Steel exports are being discouraged by China's Central Government. Chinese steelmaking costs are not low.

The Chinese steel industry is not a threat to the global steel industry because it will never become a sizable net exporter of steel products. Consider this:

In the Chinese command economy, government policymakers are accustomed to meddling with developments in the steel industry. Most of the top executives in the steel industry are still chosen by the government.

Government policymakers will almost always keep the economy growing at a pace at which it is on the verge of a sizable rise in inflation. (Note: High inflation is intolerable because it would wipe out the savings of Chinese citizens, which are the backbone of the country’s amazing economic growth.)

The steel industry is always a potential engine of inflation in China given its vastness. It accounts for about 4% of GDP on a value-added basis. It uses up and depends on China’s resources – iron ore, coking coal, water, electricity, ports, railroads, roads and water – to an amazing extent. It is a creator of air and water pollution – which is hated in China far more than in the Developed World because it is such a problem in China. The steel industry has done an amazing job in providing the steel for the country’s amazing growth – a circumstance that must be sustained.

Steel price increases are just as frightening to government policymakers in China as they are to steel buyers. (Note: In fact, WSD suspects strongly that the Chinese government is in the process of telling the country’s sheet producers that further price boosts cannot be tolerated after the recent sizable rise after the ending of the Lunar New Year in mid-February.)
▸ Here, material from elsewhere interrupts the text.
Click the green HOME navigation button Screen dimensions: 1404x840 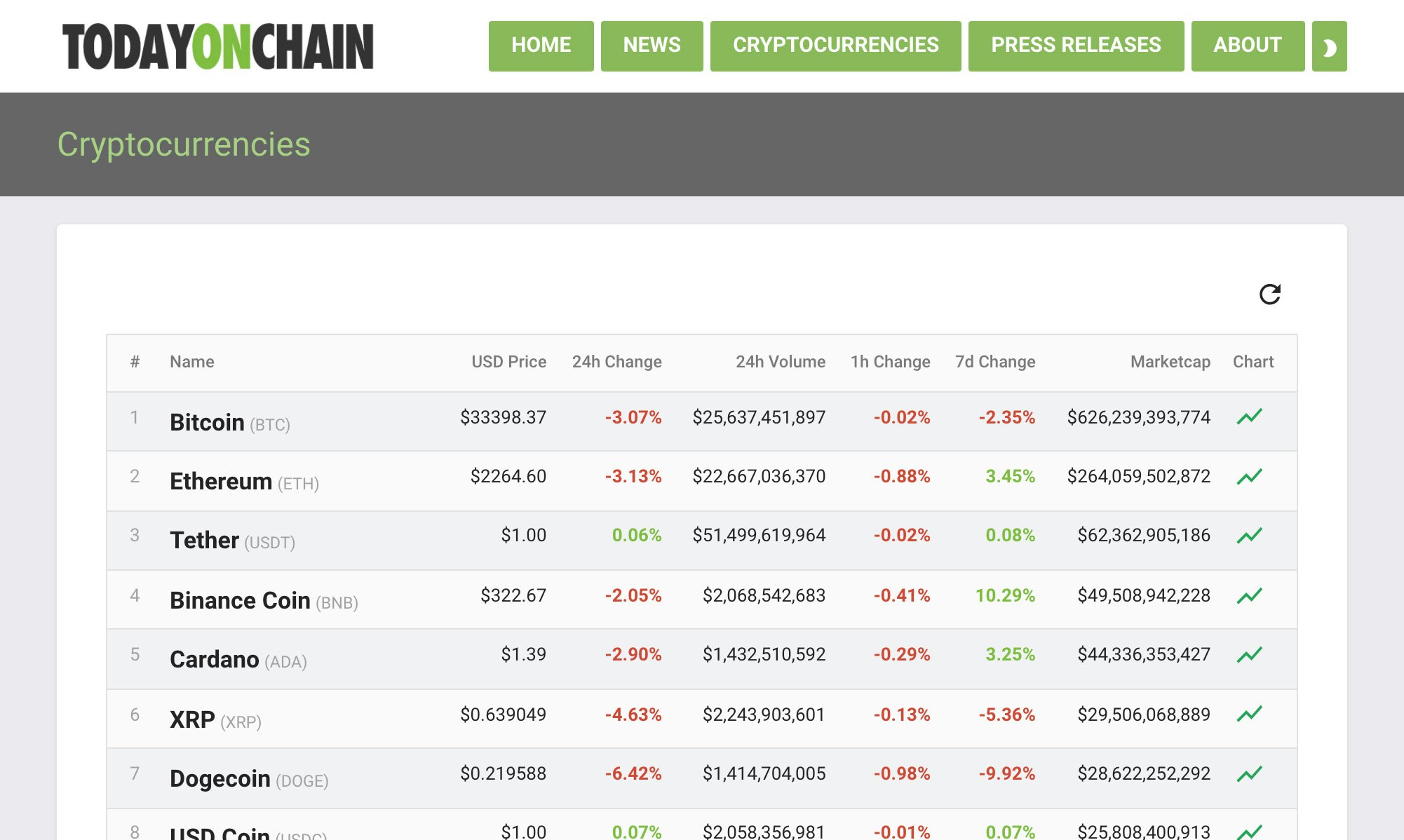[540, 45]
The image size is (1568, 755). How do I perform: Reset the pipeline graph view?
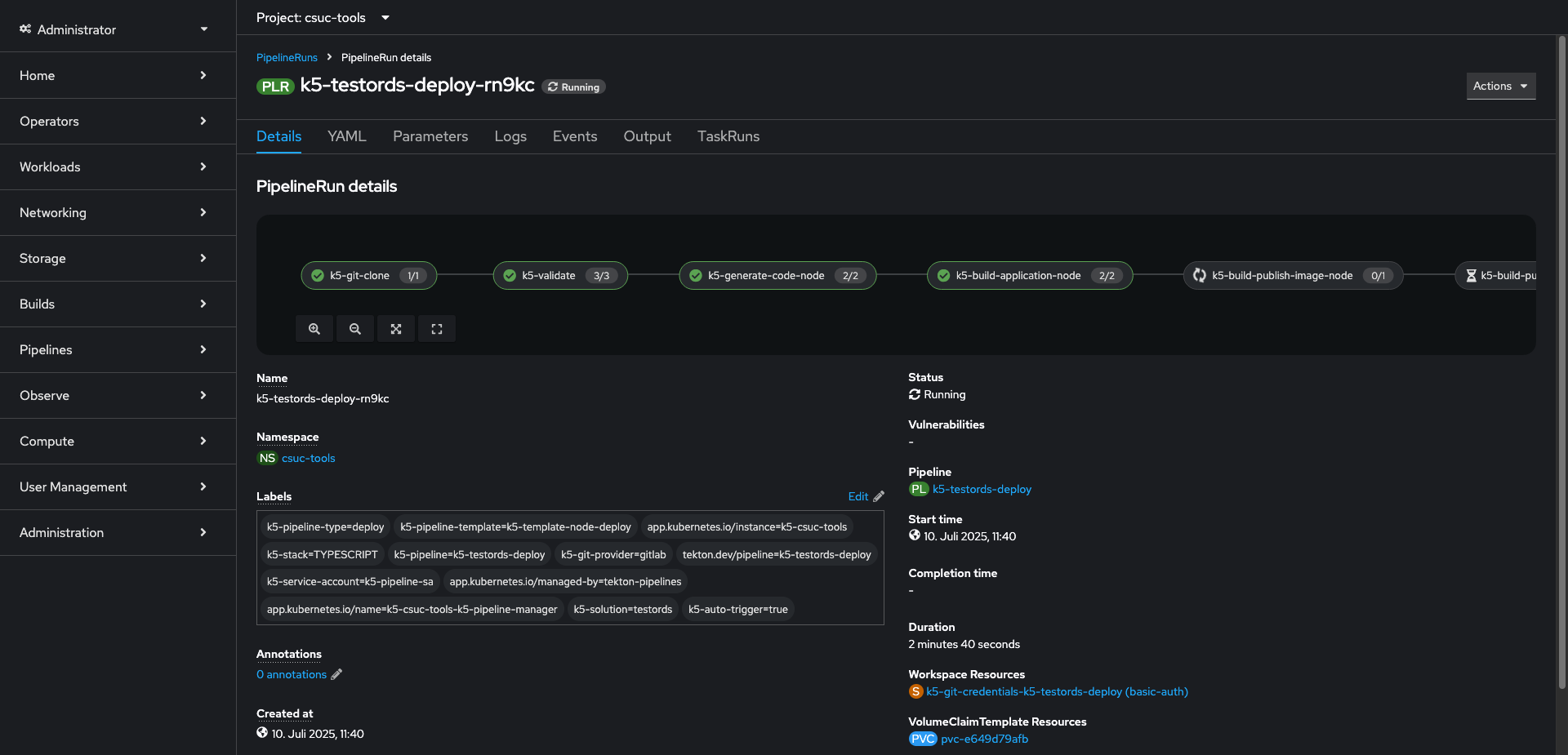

Sizable exports by the Chinese industry on an internal basis boost the inflation risk because it places pressure on the country’s infrastructure and, also, makes the country even more dependent on imported raw materials. On an external basis, sizable exports, except when steel export prices are elevated, run into the risk of highly undesirable anti-dumping and countervailing duty (anti-subsidy) suits by the Chinese steel industry’s offshore competitors.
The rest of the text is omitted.